## THE TASK
Begin with the line containing "[Visit our Instagram page] (1426, 1347)" and copy every line after it to the end of the entries, exactly, leaving out the lines before it.

-- AVAILABLE DATA follows --

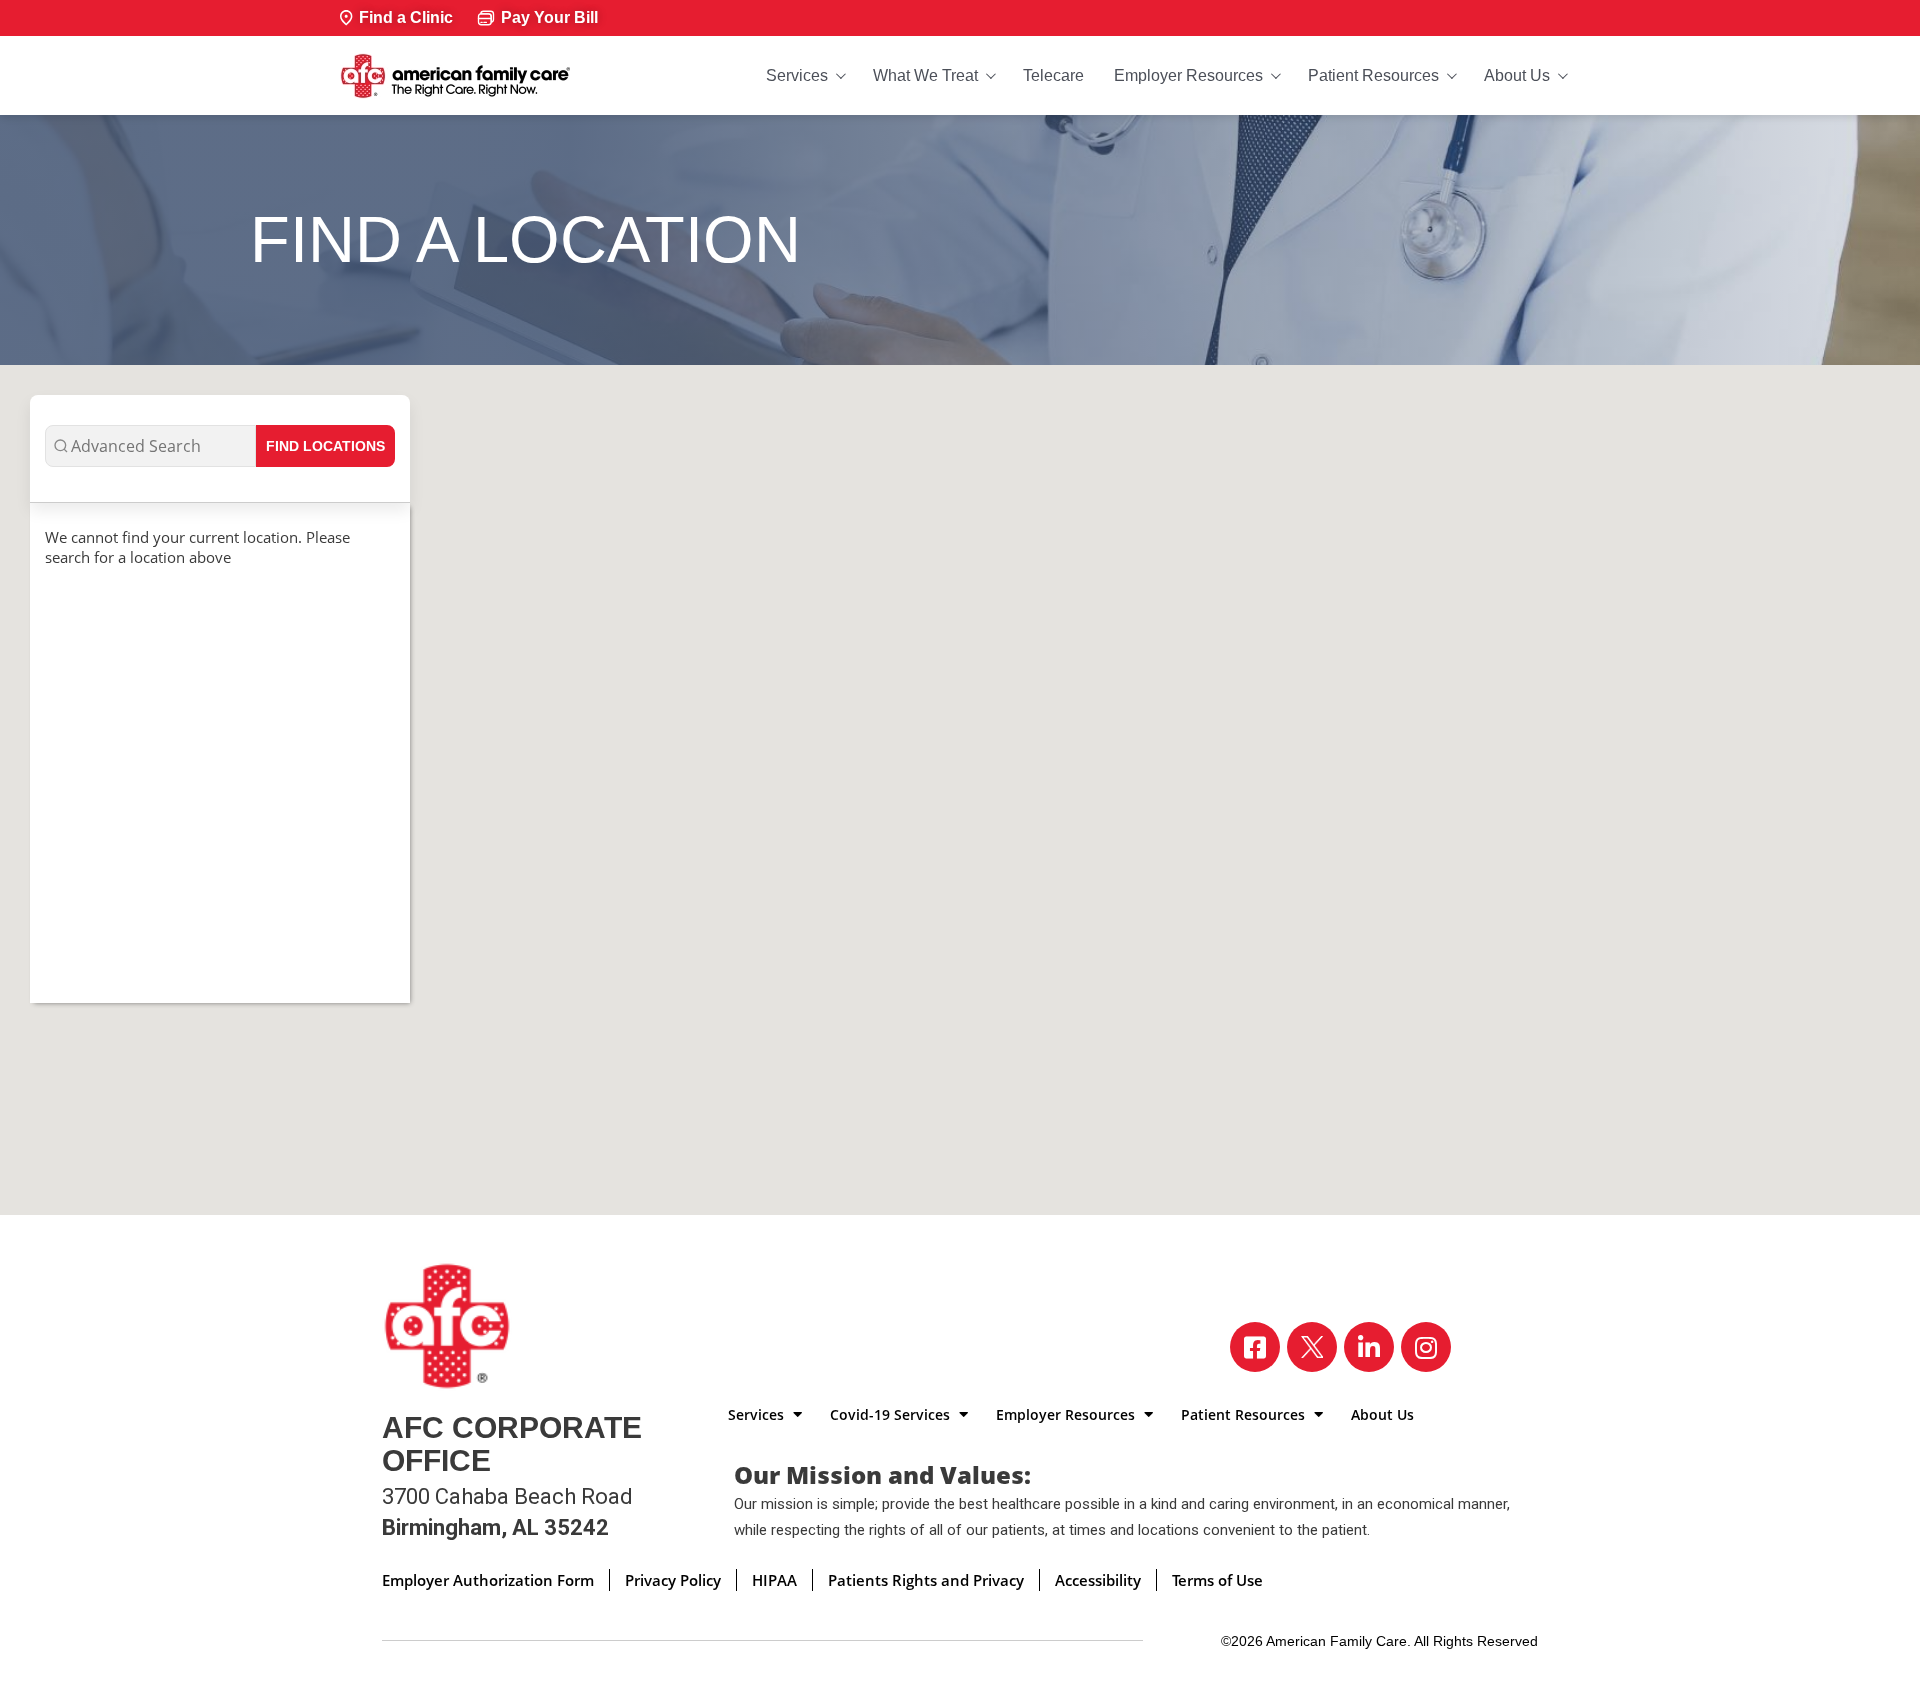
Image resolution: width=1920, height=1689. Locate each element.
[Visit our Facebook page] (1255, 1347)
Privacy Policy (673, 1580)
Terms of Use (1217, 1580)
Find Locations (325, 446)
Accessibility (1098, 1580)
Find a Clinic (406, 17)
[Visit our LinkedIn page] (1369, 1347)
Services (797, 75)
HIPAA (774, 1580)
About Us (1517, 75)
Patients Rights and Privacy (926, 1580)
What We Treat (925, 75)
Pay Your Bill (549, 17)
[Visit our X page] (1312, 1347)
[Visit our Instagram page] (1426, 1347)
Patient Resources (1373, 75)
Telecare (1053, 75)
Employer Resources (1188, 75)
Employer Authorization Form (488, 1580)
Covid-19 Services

-- AVAILABLE DATA concluded --

## OUTPUT OF THE EXERCISE
[Visit our Instagram page] (1426, 1347)
Patient Resources (1373, 75)
Telecare (1053, 75)
Employer Resources (1188, 75)
Employer Authorization Form (488, 1580)
Covid-19 Services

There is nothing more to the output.